Consumers spent twice as much time viewing online video on a tablet as on a smartphone in 2014, said Adobe Digital Index’s U.S. Digital Video 2014 Inaugural Report. Mobile device video viewing is also expected to overtake desktop viewing by Q4 of 2016, the report said. By year-end 2014, TV Everywhere consumers logged 21 billion authenticated videos, an increase of 266 percent above 2013 totals. Of those TV Everywhere authentications, 64 percent of them were on mobile devices, Adobe said.
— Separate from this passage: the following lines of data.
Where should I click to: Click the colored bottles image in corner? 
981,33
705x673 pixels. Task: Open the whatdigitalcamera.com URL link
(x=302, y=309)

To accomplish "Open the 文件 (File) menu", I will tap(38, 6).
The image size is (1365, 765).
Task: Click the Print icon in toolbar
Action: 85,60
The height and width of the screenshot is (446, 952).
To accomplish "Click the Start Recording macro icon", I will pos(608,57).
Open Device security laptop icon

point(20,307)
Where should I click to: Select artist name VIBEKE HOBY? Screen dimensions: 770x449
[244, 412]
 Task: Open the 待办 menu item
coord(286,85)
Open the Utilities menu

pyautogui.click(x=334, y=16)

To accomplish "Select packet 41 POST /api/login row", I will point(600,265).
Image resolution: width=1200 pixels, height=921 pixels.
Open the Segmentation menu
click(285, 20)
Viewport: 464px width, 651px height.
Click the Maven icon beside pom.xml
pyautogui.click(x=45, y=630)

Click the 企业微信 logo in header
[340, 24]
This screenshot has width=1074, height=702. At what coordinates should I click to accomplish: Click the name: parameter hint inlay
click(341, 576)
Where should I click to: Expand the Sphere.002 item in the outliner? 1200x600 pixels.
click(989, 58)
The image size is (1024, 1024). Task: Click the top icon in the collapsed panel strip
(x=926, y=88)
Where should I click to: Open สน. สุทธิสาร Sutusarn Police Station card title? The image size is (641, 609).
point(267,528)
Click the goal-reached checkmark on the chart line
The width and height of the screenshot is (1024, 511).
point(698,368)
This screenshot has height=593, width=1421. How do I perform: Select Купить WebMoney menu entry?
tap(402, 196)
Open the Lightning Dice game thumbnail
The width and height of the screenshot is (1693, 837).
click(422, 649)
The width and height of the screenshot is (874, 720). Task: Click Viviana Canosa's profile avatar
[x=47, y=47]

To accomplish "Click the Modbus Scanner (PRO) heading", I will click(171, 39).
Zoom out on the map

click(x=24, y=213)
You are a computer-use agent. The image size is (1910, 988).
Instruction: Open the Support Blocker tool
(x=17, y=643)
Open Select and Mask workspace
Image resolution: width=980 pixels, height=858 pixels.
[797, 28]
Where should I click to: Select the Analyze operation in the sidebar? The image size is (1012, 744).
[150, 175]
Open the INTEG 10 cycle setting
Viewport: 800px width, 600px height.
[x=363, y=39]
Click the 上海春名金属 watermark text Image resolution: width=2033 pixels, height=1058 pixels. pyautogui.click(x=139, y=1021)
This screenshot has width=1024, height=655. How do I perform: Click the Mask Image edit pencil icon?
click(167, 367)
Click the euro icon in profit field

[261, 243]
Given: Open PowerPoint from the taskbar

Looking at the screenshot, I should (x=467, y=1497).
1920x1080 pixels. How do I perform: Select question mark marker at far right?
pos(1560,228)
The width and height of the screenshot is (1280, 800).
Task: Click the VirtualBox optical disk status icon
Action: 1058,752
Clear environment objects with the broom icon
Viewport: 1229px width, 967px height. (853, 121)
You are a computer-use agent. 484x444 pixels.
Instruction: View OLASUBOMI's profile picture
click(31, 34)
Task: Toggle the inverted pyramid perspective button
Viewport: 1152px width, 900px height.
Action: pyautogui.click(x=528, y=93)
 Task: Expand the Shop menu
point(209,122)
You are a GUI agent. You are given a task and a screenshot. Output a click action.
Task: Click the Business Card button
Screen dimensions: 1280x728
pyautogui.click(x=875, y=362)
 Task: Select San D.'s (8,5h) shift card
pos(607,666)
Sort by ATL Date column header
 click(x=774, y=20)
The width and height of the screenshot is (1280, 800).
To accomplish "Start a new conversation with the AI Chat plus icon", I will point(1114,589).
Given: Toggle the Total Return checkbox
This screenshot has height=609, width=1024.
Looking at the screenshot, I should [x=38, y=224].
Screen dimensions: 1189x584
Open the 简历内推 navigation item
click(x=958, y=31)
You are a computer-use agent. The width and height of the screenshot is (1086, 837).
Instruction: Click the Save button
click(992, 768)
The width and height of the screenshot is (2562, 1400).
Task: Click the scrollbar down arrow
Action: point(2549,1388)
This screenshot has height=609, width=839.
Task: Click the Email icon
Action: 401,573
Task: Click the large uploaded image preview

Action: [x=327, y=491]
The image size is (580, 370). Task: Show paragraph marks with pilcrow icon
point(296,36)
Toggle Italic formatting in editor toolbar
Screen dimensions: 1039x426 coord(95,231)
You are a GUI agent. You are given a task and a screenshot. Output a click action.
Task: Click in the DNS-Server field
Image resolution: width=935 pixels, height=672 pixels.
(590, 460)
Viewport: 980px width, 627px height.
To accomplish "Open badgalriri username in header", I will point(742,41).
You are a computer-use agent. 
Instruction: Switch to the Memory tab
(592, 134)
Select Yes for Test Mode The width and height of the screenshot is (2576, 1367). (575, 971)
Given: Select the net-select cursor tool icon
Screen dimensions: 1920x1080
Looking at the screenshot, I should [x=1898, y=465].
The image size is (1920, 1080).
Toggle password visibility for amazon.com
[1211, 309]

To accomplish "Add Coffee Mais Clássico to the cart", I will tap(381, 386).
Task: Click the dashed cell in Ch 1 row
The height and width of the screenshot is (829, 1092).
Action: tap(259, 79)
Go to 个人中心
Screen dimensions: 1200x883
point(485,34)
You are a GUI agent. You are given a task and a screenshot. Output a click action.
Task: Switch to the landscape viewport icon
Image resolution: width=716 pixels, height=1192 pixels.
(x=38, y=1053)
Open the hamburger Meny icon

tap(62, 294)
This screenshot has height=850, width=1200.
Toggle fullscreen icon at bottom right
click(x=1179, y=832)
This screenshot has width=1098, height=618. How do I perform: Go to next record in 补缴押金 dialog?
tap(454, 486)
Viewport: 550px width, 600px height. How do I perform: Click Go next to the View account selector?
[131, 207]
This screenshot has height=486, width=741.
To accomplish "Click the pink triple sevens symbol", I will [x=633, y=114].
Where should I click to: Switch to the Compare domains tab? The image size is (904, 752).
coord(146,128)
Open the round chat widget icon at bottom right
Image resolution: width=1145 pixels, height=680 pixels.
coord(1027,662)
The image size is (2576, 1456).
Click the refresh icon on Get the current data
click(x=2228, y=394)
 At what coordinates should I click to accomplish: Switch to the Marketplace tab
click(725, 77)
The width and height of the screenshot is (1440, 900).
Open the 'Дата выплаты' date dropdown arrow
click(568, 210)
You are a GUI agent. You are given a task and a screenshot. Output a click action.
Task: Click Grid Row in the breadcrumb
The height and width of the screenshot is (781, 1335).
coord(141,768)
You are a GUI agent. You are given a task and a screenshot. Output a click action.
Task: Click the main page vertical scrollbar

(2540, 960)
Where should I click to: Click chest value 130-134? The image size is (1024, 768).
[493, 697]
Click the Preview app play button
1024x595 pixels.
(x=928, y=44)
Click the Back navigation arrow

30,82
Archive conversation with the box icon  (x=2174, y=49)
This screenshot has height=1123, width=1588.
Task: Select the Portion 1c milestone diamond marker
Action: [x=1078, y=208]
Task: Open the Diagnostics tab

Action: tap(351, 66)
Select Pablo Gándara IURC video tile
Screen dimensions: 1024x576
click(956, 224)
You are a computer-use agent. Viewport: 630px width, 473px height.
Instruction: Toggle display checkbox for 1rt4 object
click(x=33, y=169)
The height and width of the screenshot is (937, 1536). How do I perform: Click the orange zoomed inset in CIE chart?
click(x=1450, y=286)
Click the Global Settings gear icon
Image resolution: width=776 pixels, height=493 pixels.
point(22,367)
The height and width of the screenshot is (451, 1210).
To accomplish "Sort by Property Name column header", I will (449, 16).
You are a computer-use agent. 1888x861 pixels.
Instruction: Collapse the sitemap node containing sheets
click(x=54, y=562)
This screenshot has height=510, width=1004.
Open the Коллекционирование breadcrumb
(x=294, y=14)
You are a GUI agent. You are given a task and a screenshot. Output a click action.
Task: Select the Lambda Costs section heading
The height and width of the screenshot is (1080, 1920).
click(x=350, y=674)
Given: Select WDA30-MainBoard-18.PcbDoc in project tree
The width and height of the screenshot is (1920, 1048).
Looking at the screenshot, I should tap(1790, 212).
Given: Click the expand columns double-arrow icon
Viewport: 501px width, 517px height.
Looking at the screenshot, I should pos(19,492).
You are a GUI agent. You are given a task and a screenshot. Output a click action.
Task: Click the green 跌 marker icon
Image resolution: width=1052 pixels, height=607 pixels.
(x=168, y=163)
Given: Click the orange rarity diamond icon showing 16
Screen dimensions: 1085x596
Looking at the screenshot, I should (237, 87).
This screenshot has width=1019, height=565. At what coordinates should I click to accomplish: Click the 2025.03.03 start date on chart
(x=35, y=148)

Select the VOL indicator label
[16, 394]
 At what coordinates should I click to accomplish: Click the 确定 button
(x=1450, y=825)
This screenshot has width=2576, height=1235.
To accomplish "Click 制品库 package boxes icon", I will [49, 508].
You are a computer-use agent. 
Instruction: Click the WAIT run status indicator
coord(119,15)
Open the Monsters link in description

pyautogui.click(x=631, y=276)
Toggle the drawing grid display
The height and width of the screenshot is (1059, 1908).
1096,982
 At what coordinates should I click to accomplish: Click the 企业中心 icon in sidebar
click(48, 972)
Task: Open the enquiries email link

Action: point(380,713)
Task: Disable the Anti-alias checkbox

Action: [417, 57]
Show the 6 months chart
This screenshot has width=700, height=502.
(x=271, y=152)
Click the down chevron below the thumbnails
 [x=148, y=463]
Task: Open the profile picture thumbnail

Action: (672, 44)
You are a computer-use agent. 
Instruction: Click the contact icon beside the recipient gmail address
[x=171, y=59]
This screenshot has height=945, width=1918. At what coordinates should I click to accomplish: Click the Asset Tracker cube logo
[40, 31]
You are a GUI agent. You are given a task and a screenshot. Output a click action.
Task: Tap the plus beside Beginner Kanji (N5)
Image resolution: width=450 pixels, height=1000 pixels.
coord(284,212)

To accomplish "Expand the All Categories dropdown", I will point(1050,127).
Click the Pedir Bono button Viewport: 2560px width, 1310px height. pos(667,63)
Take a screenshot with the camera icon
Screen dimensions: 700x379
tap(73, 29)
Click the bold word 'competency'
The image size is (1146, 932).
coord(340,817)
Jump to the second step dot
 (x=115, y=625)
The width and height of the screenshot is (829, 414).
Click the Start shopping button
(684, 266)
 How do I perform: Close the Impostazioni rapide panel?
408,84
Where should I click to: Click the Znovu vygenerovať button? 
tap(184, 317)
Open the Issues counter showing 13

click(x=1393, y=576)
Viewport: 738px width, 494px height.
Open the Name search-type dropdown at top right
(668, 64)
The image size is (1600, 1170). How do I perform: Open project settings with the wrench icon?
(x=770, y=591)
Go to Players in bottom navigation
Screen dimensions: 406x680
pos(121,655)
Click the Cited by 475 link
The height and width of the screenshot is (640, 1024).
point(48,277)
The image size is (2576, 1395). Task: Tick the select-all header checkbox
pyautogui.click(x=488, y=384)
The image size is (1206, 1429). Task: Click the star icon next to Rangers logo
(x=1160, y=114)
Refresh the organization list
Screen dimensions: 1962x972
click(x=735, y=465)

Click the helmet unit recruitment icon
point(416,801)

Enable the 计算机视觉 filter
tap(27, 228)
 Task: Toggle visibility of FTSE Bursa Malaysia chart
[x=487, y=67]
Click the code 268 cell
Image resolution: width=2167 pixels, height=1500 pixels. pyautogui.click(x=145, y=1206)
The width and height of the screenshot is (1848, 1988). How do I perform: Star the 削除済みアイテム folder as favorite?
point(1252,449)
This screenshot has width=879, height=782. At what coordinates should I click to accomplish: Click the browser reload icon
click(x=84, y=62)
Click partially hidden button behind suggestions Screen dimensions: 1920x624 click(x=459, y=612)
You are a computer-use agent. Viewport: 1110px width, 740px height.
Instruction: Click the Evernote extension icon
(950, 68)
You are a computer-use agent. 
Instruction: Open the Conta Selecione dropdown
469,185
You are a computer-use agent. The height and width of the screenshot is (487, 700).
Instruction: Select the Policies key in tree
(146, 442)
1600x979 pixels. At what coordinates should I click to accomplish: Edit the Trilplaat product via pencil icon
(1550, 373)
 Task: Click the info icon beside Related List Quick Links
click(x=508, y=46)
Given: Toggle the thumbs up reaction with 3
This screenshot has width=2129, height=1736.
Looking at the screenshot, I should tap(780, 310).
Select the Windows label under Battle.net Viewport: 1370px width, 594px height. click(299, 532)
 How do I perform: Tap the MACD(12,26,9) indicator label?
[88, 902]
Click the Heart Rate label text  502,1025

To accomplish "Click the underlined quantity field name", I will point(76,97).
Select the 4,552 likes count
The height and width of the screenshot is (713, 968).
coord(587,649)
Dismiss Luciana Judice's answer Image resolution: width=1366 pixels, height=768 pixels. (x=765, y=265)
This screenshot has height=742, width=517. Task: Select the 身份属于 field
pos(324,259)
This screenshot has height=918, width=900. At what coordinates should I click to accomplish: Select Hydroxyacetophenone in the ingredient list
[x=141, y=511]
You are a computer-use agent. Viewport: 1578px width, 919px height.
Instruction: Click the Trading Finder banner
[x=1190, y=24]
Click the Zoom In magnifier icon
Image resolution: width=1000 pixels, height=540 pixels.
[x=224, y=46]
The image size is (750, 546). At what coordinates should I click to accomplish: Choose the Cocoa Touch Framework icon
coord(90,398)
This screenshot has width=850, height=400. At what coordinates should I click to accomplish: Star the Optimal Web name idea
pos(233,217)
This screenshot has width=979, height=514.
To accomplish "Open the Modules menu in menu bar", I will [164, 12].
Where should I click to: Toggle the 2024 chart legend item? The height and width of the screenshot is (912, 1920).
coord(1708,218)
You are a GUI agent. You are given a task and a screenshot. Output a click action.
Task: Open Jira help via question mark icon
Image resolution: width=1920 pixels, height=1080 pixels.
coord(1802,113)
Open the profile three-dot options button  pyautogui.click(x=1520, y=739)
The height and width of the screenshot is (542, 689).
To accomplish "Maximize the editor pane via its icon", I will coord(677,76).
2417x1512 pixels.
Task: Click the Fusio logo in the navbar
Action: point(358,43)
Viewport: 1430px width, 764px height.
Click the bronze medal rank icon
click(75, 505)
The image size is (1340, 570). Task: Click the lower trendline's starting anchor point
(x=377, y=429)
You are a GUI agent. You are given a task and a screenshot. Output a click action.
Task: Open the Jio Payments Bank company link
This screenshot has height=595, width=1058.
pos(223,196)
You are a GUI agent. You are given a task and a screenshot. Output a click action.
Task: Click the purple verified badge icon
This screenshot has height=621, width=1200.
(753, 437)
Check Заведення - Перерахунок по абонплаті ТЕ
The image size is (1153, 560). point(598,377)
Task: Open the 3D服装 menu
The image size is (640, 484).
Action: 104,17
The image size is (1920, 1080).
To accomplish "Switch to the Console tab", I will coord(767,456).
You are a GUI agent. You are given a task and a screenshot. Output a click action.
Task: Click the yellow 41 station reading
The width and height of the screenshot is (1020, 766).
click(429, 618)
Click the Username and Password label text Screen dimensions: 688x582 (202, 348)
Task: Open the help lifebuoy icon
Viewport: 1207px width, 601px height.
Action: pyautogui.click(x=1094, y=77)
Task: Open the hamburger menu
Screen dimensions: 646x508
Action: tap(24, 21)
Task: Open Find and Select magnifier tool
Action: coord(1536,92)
FiberTower won a partial victory in a court case challenging a 2012 FCC order canceling 689 wireless spectrum licenses it held in the 24 and 39 GHz bands, for failure to meet the agency’s “substantial service” performance standard during the license term. In a decision Friday, the U.S. Court of Appeals for the D.C. Circuit vacated the FCC’s order on 42 of the licenses, on which FiberTower had stated on its renewal applications that construction had occurred. FiberTower proposes to use the licenses to offer wireless backhaul. The court also ordered the FCC to again consider its request for an extension of substantial service requirement for the other licenses as well. The company told the court last year (see 1410150093) that it filed for Chapter 11 bankruptcy protection in July 2012, but as long as it held the licenses it “maintained a pathway for restructuring the company around its industry-leading technology and customer-development efforts in the 24 and 39 GHz bands.” The Wireless Bureau’s “substantial service analysis was predicated on the finding that there was no ‘construction of any facilities whatsoever’ in any of the terminated license areas,” Judge Judith Rogers wrote on behalf of the court panel. In its filings, the FCC “overstates its position in maintaining that it 'had no notice of FiberTower’s specific objections,’” Rogers said. The court vacated the orders denying the requests for renewal “so that the Commission may rule on FiberTower’s requests in light of an accurate understanding of the license renewal record,” Rogers wrote. The burden “for challenging the Commission’s denial of waiver and extension is heavy,” she said, citing precedent. But “the Commission has acknowledged that the proportion of licenses that have been built out may be relevant to its extension analysis.” FiberTower was represented by Akin Gump on the appeal.